Título: Avança a cultura da morte
Autor: Bolan, Valmor
Fonte: O Globo, 20/02/2007, Opinião, p. 7

No último dia 11, os portugueses aprovaram - através de um referendo proposto pelo governo atual - a descriminação do aborto no país considerado o mais católico da Europa. Houve um elevado índice de abstenção (mais da metade dos eleitores deixaram de comparecer às urnas), mas o fato é que especialmente a Igreja Católica sofreu uma dura derrota.

Vamos com isso assistindo a uma ampliação sem precedentes de iniciativas em todo o mundo para a imposição daquilo que o Papa João Paulo II chamou de "cultura da morte". O aborto, a eutanásia, a esterilização de mulheres, a permissividade moral e sexual, a prostituição, o homossexualismo, tudo isso vem minando as bases da família, gerando novos costumes que contrariam o direito natural.

"Como pano de fundo, existe uma crise profunda da cultura", afirmou João Paulo II na Encíclica "Evangelium vitae", que gera ceticismo sobre os próprios fundamentos do conhecimento e da ética e torna cada vez mais difícil compreender claramente o sentido do homem, dos seus direitos e dos seus deveres. A isto vêm se juntar as mais diversas dificuldades existenciais e interpessoais, agravadas pela realidade de uma sociedade complexa, onde freqüentemente as pessoas, os casais, as famílias, são deixadas sozinhas a braços com os seus problemas.

Não faltam situações de particular pobreza, angústia, exasperação, onde a luta pela sobrevivência, a dor nos limites do suportável, as violências sofridas, especialmente aquelas que investem as mulheres, tornam por vezes exigentes até ao heroísmo as opções de defesa e promoção da vida.

Tudo isto explica - pelo menos em parte - como possa o valor da vida sofrer hoje uma espécie de "eclipse", apesar de a consciência não cessar de o apontar como valor sagrado e intocável; e o comprova o próprio fenômeno de se procurar encobrir alguns crimes contra a vida nascente ou terminal com expressões de âmbito terapêutico, que desviam o olhar do fato de estar em jogo o direito à existência de uma pessoa humana concreta.

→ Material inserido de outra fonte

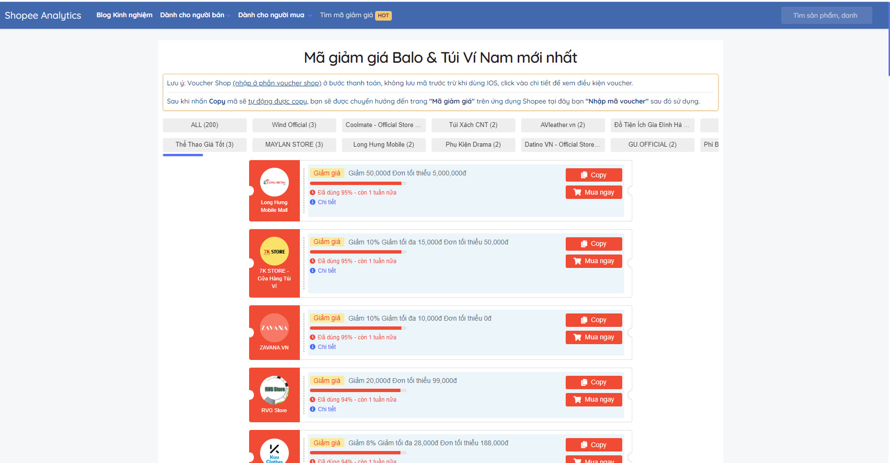
Task: Select the Wind Official (3) filter tab
Action: pos(294,125)
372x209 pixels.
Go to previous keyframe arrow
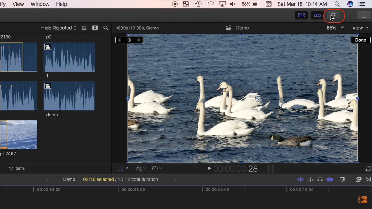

Quase todos os países europeus aprovaram legislações despenalizando o aborto e aceitando a prática da eutanásia. Tudo isso reforça a mentalidade atual de indiferença à vida, de descaso para com a pessoa humana, daí causando toda espécie de violências que afligem a todos nas diversas partes do mundo.

A "Evangelium vitae" chamou a atenção para o fenômeno de conjura contra a vida que vivemos na atualidade. Olhando as coisas deste ponto de vista, pode-se, em certo sentido, falar de uma guerra dos poderosos contra os débeis: a vida, que requereria mais acolhimento, amor e cuidado, é reputada inútil ou considerada como insuportável e, conseqüentemente, rejeitada sob múltiplas formas. Todo aquele que, pela sua enfermidade, sua deficiência ou, mais simplesmente ainda, pela sua própria presença, põe em causa o bem-estar ou os hábitos de vida daqueles que vivem mais avantajados, tende a ser visto como um inimigo do qual se defender ou um inimigo a eliminar. Desencadeia-se assim uma espécie de "conjura contra a vida".

No Brasil, é possível que brevemente reacenda o debate sobre a legalização do aborto, isso porque o PL 1135/91 foi adiado, na audiência pública de dezembro de 2005, e pode ser colocado novamente em pauta, ainda mais neste semestre em que receberemos a visita do Papa Bento XVI.

Usemos, com o mesmo empenho daqueles que pouco valorizam a vida, nossa generosidade para apoiar aquelas mulheres que se acham em imensas dificuldades diante de uma gravidez não-desejada.

VALMOR BOLAN é reitor da Universidade Guarulhos, em São Paulo, e vice-presidente do Conselho de Reitores das Universidades Brasileiras.